On a trip, mesmerized by the pure sounds of a trio of musicians, I approached them, telling them how much I enjoyed their haunting music. We struck up a conversation that wove in and out of days. I learned about their lives which made me appreciate them more. During their performances, I was riveted, connected to their music. Why? What was it about them?
This makes me think of the connections I’ve had with certain volunteers. And staff and clients for that matter. What was it that drew me to them, and them to me? Did we share similar backgrounds? Heck no. Did we share similar experiences, thoughts, tastes, preferences? Nope.
Was this connection instant, like a beaker in a lab, that when the mixture was just right, magic happened? Who knows? Science hasn’t yet thoroughly explained the chemistry or psychic connection we have with others. But it’s real. And it’s not always instant. And luckily for us, volunteer managers we get the opportunity to connect with a lot of people.
I remember Yaz, the student who interrupted me one day because he “had to get this project done ASAP.” I was exasperated with him, but grew to love him like a son.
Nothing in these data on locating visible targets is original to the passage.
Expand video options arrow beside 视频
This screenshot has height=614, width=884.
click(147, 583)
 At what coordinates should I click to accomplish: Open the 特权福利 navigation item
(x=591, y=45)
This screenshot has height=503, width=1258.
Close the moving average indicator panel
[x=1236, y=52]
His chaotic life was infectious.
There’s Manny who always promised to show up, but seldom did. But every time Manny was around, I stopped everything and basked in his stories about growing up in the desert.
Then there is Marta who I loved like my favorite aunt and I always found myself gravitating to her work station so I could be around her auntie advice and clucking care.
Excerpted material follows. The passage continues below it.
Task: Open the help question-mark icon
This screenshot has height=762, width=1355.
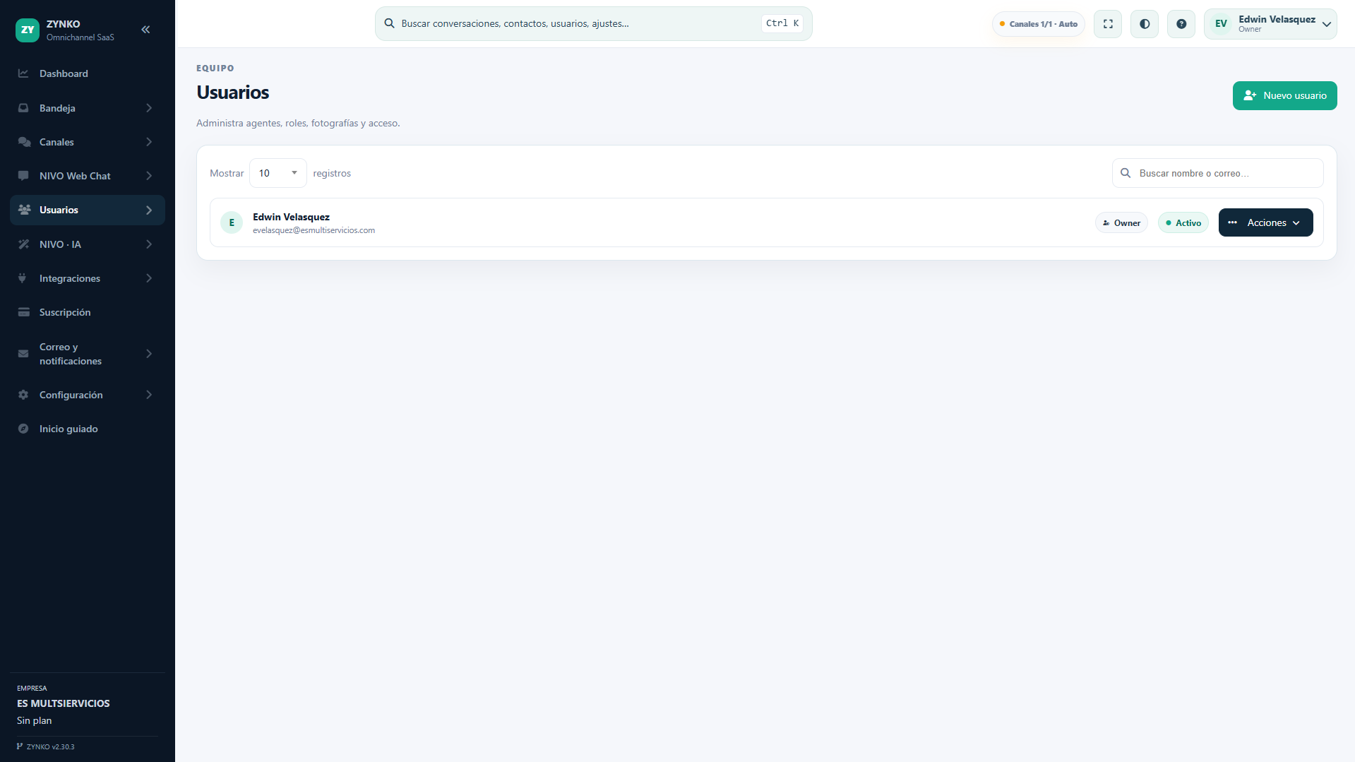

Or Romero. I have no idea why I grew so close to this gruff, divorced, me-against-the-world patient, but I did and I was devastated when he died.
Or Helen who irritated the snot out of me, but I couldn’t get enough of her wise cracking humor and her “take” on this pompous staff member who drove me crazy. We used to sneak off to the ladies room to chortle.
Or Jose, retired military officer who had the best twinkle in his eye and the best darned chocolate chip cookies ever.
Or Miriam, a patient who taught me how to listen through her barrage of criticisms, but let me into her world. And oh, what a world that was.
Or Jay, a fellow staff member. We couldn’t be any more opposite in everything but he’s been one of my best friends for over 20 years. We used to tell people that we were brother and sister, (mom got around) and would then laugh at the shocked expressions.
I believe as volunteer leaders, we learn to open up to people so we can engage them. We appreciate the complexities of fellow human beings. The chance to connect deeply with another person is a gift we receive through our efforts.
Part of me would love science to explain why there is this magnetic spark, this connection with certain people. But part of me loves the invisible threads that reach out from me to them and from them to me. Those threads are rather magical.
And frankly, in a complicated, often challenging world, a little magic goes a long way.
And, when I sighed over not making much money, or not being understood, I felt the invisible strands linking me to others, like humming ribbons, that told me I was given the gift of connection. And those strands encouraged me in complex ways, to be better, to appreciate the gifts I was given, to fight for volunteer recognition and to grow as a human being.
I can feel the strands humming around me now, connecting me to so many other amazing human beings. I am thankful for them, love that I have the opportunity to know them, and I hope, a better person for sharing in their incredible lives. Like music, our connections to others fill our lives with joy and inspiration.